• [AIM OF THE EXERCISE]: Write the data below out again, with each line matching the original.

Saved entries:
******

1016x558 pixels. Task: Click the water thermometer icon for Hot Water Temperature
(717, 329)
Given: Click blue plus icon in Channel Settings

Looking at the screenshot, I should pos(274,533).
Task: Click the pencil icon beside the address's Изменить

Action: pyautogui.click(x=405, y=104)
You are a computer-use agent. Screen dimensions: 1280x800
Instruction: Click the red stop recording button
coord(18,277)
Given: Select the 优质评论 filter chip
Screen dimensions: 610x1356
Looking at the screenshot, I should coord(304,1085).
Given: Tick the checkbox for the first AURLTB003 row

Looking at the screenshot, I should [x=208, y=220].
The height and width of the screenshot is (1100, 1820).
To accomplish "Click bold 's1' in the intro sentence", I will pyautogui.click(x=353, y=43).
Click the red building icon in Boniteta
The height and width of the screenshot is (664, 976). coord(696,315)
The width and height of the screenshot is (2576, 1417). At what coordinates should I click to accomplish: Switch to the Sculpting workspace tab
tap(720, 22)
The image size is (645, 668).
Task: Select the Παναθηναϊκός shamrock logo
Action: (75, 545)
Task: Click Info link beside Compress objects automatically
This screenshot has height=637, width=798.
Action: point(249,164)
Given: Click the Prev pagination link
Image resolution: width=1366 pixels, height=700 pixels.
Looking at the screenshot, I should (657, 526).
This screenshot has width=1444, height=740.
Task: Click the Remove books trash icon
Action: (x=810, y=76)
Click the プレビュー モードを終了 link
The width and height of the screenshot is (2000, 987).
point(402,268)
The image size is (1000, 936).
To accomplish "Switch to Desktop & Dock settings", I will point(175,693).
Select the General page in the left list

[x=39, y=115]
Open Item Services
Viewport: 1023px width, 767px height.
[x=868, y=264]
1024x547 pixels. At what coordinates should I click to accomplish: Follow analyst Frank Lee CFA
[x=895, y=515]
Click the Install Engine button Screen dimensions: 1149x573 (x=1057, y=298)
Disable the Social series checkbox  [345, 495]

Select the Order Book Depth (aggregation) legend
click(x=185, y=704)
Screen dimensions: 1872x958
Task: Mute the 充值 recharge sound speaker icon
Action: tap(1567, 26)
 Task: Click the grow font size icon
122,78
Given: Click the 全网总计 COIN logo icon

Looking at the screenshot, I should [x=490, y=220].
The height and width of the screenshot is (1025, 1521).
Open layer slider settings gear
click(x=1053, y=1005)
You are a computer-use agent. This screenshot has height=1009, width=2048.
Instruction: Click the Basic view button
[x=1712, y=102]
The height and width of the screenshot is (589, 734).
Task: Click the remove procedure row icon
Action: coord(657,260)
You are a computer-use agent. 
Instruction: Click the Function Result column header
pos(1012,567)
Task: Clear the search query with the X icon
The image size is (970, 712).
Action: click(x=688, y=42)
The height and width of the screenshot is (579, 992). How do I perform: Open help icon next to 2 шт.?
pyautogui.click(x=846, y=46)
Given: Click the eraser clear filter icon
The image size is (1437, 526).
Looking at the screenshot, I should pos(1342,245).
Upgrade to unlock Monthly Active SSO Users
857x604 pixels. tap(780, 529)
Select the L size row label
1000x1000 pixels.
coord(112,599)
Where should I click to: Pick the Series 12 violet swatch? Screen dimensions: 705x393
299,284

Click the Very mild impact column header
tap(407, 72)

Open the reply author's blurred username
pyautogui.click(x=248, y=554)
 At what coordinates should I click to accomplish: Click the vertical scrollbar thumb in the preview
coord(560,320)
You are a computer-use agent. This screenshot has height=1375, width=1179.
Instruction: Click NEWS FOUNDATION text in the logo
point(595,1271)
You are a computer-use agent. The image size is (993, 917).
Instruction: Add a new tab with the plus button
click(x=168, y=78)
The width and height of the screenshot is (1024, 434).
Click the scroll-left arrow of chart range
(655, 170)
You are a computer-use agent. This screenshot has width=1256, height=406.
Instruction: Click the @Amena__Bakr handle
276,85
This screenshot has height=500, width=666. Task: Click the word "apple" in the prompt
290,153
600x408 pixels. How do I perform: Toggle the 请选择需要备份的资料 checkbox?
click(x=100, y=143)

******

• [YOUR RESPONSE]:
1016x558 pixels. Task: Click the water thermometer icon for Hot Water Temperature
(717, 329)
Given: Click blue plus icon in Channel Settings

Looking at the screenshot, I should pos(274,533).
Task: Click the pencil icon beside the address's Изменить

Action: pyautogui.click(x=405, y=104)
You are a computer-use agent. Screen dimensions: 1280x800
Instruction: Click the red stop recording button
coord(18,277)
Given: Select the 优质评论 filter chip
Screen dimensions: 610x1356
Looking at the screenshot, I should coord(304,1085).
Given: Tick the checkbox for the first AURLTB003 row

Looking at the screenshot, I should [x=208, y=220].
The height and width of the screenshot is (1100, 1820).
To accomplish "Click bold 's1' in the intro sentence", I will pyautogui.click(x=353, y=43).
Click the red building icon in Boniteta
The height and width of the screenshot is (664, 976). coord(696,315)
The width and height of the screenshot is (2576, 1417). At what coordinates should I click to accomplish: Switch to the Sculpting workspace tab
tap(720, 22)
The image size is (645, 668).
Task: Select the Παναθηναϊκός shamrock logo
Action: (75, 545)
Task: Click Info link beside Compress objects automatically
This screenshot has height=637, width=798.
Action: point(249,164)
Given: Click the Prev pagination link
Image resolution: width=1366 pixels, height=700 pixels.
Looking at the screenshot, I should (657, 526).
This screenshot has width=1444, height=740.
Task: Click the Remove books trash icon
Action: (x=810, y=76)
Click the プレビュー モードを終了 link
The width and height of the screenshot is (2000, 987).
point(402,268)
The image size is (1000, 936).
To accomplish "Switch to Desktop & Dock settings", I will point(175,693).
Select the General page in the left list

[x=39, y=115]
Open Item Services
Viewport: 1023px width, 767px height.
[x=868, y=264]
1024x547 pixels. At what coordinates should I click to accomplish: Follow analyst Frank Lee CFA
[x=895, y=515]
Click the Install Engine button Screen dimensions: 1149x573 (x=1057, y=298)
Disable the Social series checkbox  [345, 495]

Select the Order Book Depth (aggregation) legend
click(x=185, y=704)
Screen dimensions: 1872x958
Task: Mute the 充值 recharge sound speaker icon
Action: tap(1567, 26)
 Task: Click the grow font size icon
122,78
Given: Click the 全网总计 COIN logo icon

Looking at the screenshot, I should [x=490, y=220].
The height and width of the screenshot is (1025, 1521).
Open layer slider settings gear
click(x=1053, y=1005)
You are a computer-use agent. This screenshot has height=1009, width=2048.
Instruction: Click the Basic view button
[x=1712, y=102]
The height and width of the screenshot is (589, 734).
Task: Click the remove procedure row icon
Action: coord(657,260)
You are a computer-use agent. 
Instruction: Click the Function Result column header
pos(1012,567)
Task: Clear the search query with the X icon
The image size is (970, 712).
Action: click(x=688, y=42)
The height and width of the screenshot is (579, 992). How do I perform: Open help icon next to 2 шт.?
pyautogui.click(x=846, y=46)
Given: Click the eraser clear filter icon
The image size is (1437, 526).
Looking at the screenshot, I should pos(1342,245).
Upgrade to unlock Monthly Active SSO Users
857x604 pixels. tap(780, 529)
Select the L size row label
1000x1000 pixels.
coord(112,599)
Where should I click to: Pick the Series 12 violet swatch? Screen dimensions: 705x393
299,284

Click the Very mild impact column header
tap(407, 72)

Open the reply author's blurred username
pyautogui.click(x=248, y=554)
 At what coordinates should I click to accomplish: Click the vertical scrollbar thumb in the preview
coord(560,320)
You are a computer-use agent. This screenshot has height=1375, width=1179.
Instruction: Click NEWS FOUNDATION text in the logo
point(595,1271)
You are a computer-use agent. The image size is (993, 917).
Instruction: Add a new tab with the plus button
click(x=168, y=78)
The width and height of the screenshot is (1024, 434).
Click the scroll-left arrow of chart range
(655, 170)
You are a computer-use agent. This screenshot has width=1256, height=406.
Instruction: Click the @Amena__Bakr handle
276,85
This screenshot has height=500, width=666. Task: Click the word "apple" in the prompt
290,153
600x408 pixels. How do I perform: Toggle the 请选择需要备份的资料 checkbox?
click(x=100, y=143)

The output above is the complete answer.